Kapolri Temui Polisi yang tersebut Jadi Penggali Kubur di dalam Samarinda Hulu

JAKARTA – Kapolri Jenderal Listyo Sigit Prabowo menemui segera Bripka Joko Hadi Aprianto, Bintara Polsek Samarinda Hulu, yang digunakan juga individu penggali kubur untuk masyarakat. Pertemuan itu berlangsung di area Polresta Samarinda, Kalimantan Timur, Awal Minggu (9/9/2024).
Kapolri memberikan perhatian secara langsung sekaligus mengapresiasi niat baik Bripka Joko yang tersebut banyak melakukan penggalian kubur untuk publik secara sukarela selama kurang lebih tinggi 23 tahun.
Dalam kesempatan tersebut, Kapolri berbincang dan juga mendengarkan pengalaman dengan segera dari Bripka Joko yang tersebut memutuskan untuk menjadi tukang gali kubur selain bertugas sebagai personel kepolisian.

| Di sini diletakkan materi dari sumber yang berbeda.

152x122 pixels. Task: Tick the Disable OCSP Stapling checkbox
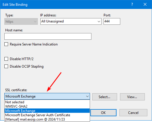pos(6,66)
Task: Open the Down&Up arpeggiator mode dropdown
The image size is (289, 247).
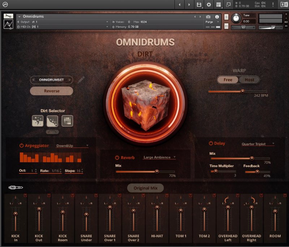Action: click(72, 146)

“Kamu kan sekarang polisi serta sampai sekarang terus berlanjut menggali kubur, apa yang ada di area hatimu pada waktu mengambil bagian membantu melaksanakan gali kubur. Niatmu apa?” tanya Kapolri.
“Izin jenderal kalau dahulu buat nyari rezeki kalau sekarang untuk amal. Karena setiap bulan, mohon izin pasti nombok. Karena untuk orang tiada mampu saya gratiskan, tapi saya tetap memperlihatkan pendapatan karyawan,” jawab Bripka Joko.

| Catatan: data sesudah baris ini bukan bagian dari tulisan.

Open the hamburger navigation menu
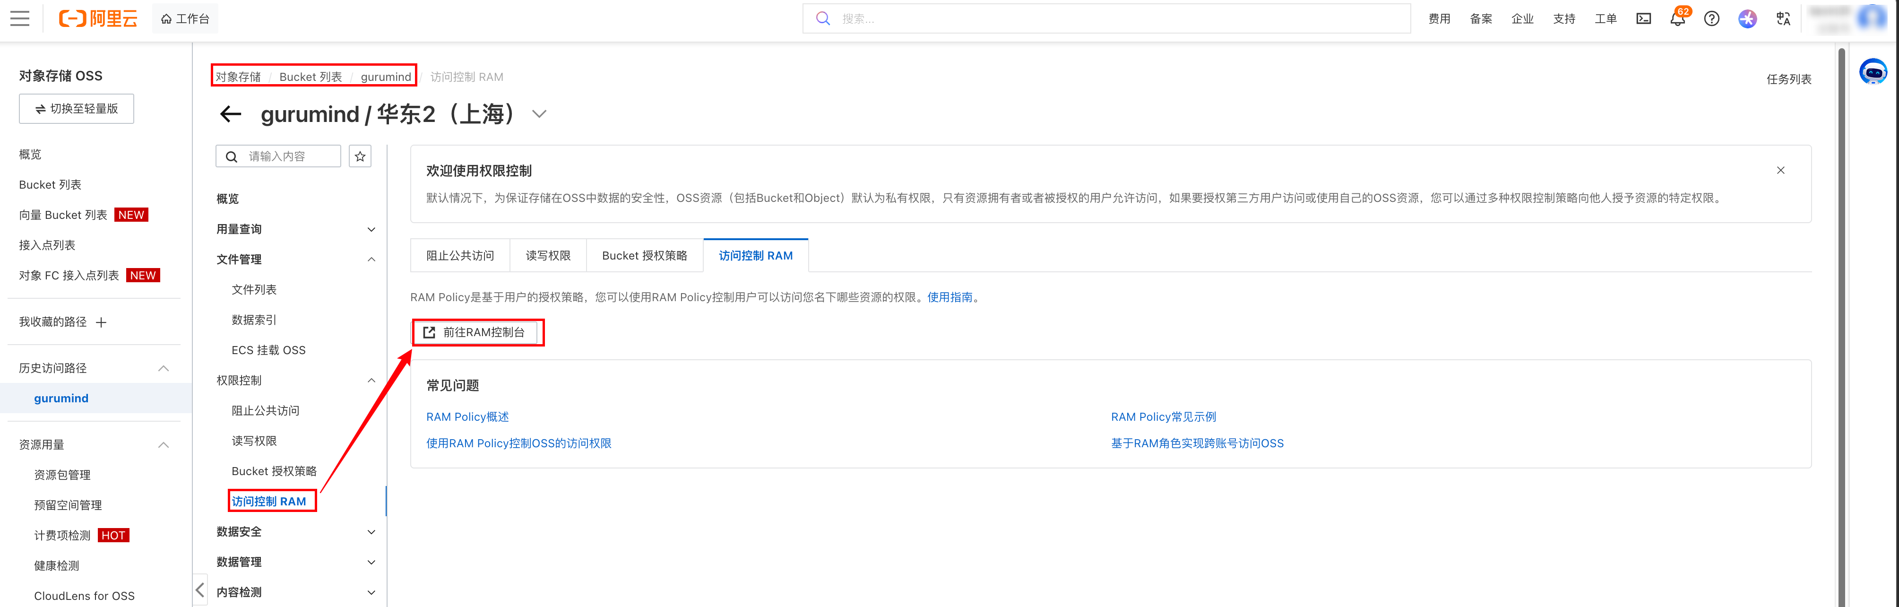point(20,18)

Setelah mendengarkan pengalaman juga cerita dari Bripka Joko, Kapolri menyatakan, membantu penduduk dengan menjadi tukang gali kubur merupakan niat yang tersebut sangat mulia. Di sisi lain, Kapolri sempat menyinggung sekolah perwira terhadap Bripka Joko. Namun, ketika hendak ditawarkan, Bripka Joko lebih besar memilih perluasan area makam untuk keinginan rakyat luas.
“Sudah sekolah belum. Mau sekolah perwira?” tanya Sigit.
“Mohon izin Jenderal, mohon maaf ingin nambah tanah wakaf kuburan dikarenakan mulai penuh untuk masyarakat,” jawab Bripka Joko.
“Niatmu mulia untuk amal,” tambah Kapolri menanggapi keinginan Bripka Joko.